Activities>
1. Can you copy, word for word, the part of the Nemotron 3 forum thread that opens with "The NVIDIA Nemotron‑3" and closes with "old 128k limit."?
2. Could you extend the Nemotron 3 forum thread, picking up right after its final line?

------ Excerpt to read ------

Nemotron 3 series

Groq is famous for combining high intelligence with extreme speed, historically relying on the GPT‑OSS series. But open‑source AI moves fast, and newer models have already surpassed that older architecture.

The NVIDIA Nemotron‑3 Nano is the clear successor. It is significantly smarter and more knowledgeable than the GPT‑OSS‑20B, yet it runs twice as fast and is cheaper to operate. It hits the Groq sweet spot perfectly: maximum speed, zero loss in quality.

The rest of the Nemotron family is just as impressive. The larger models outperform our current 120B options, and they all offer a massive 1M‑token context window, totally eclipsing the old 128k limit.

Finally, this partnership just makes sense. NVIDIA builds the hardware and training stacks that power modern AI. Running their flagship open models on Groq’s superior inference engine is a natural fit.

Bottom line: Nemotron‑3 is faster, smarter, cheaper, and ready for the future. It belongs on Groq.

3 Likes

Just read up on their release - really interesting model, can’t wait to play with it!!

------ Dataset records ------

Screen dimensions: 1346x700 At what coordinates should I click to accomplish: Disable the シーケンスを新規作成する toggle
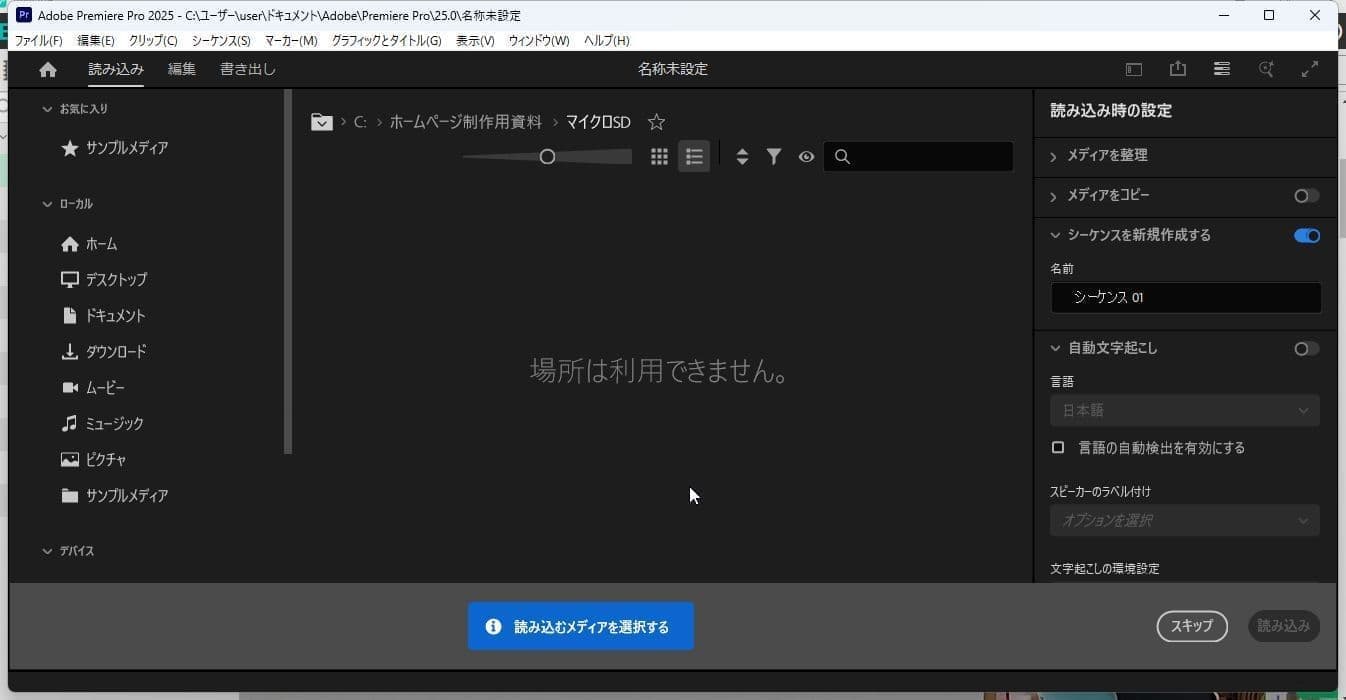1306,236
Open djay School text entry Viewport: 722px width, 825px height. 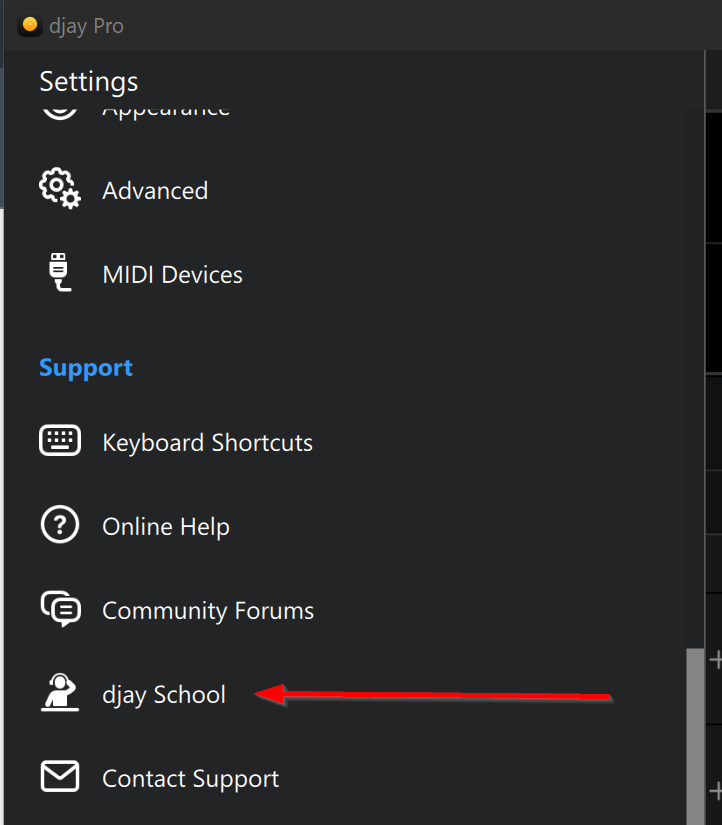(164, 695)
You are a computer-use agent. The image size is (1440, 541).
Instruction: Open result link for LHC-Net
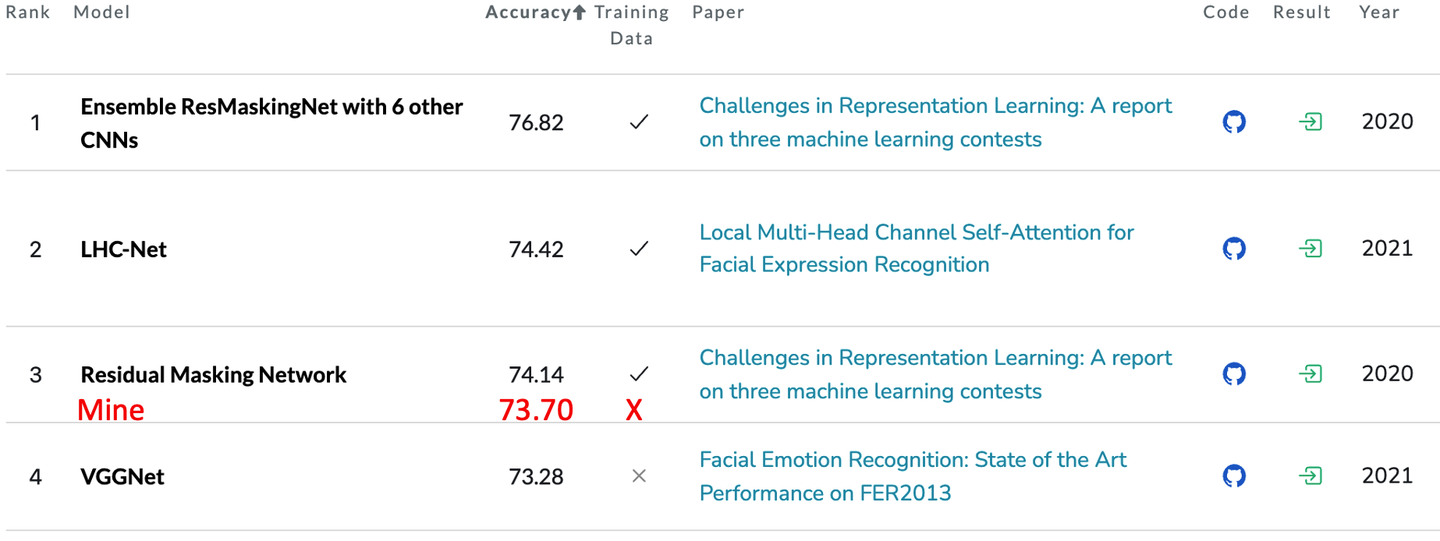click(x=1310, y=248)
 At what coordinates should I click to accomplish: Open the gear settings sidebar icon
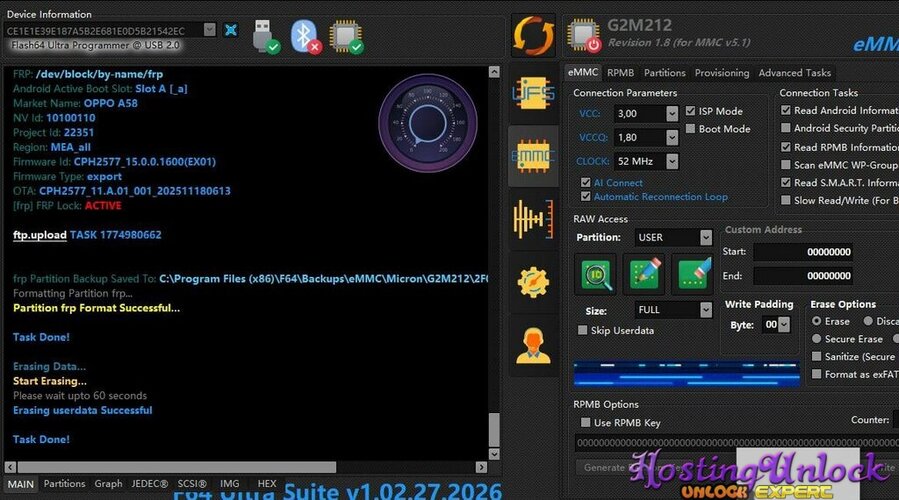click(x=533, y=282)
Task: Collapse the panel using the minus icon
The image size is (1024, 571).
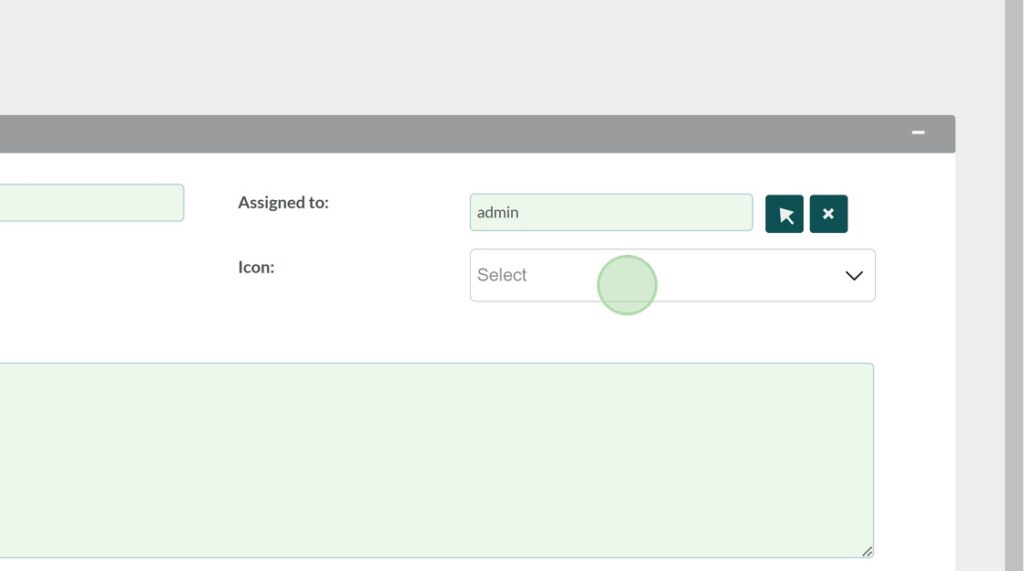Action: coord(918,133)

------

Answers by item number>
1.
The NVIDIA Nemotron‑3 Nano is the clear successor. It is significantly smarter and more knowledgeable than the GPT‑OSS‑20B, yet it runs twice as fast and is cheaper to operate. It hits the Groq sweet spot perfectly: maximum speed, zero loss in quality.

The rest of the Nemotron family is just as impressive. The larger models outperform our current 120B options, and they all offer a massive 1M‑token context window, totally eclipsing the old 128k limit.

2.
Which models are you referring too?

I think they’re talking about Nemotron 3 Super and Ultra, which I haven’t tried yet.

If the 100B model aka Super is performing better as well, then it’s interesting indeed. @yawnxyz I assume the issue on Groq’s end is the LPU memory? Means you can’t serve a lot of different models because you need to allocate a lot of LPUs per model?

Well, we compile the models into our data centers, and they do take up “real estate” on our chips, so we do try to just serve the best/fastest models (rather than all of them)

Looks like I was right considering this new $20B deal with NVIDIA. Im excited to see how this shapes the future of model performance on groq, specifically ones built by NVIDIA.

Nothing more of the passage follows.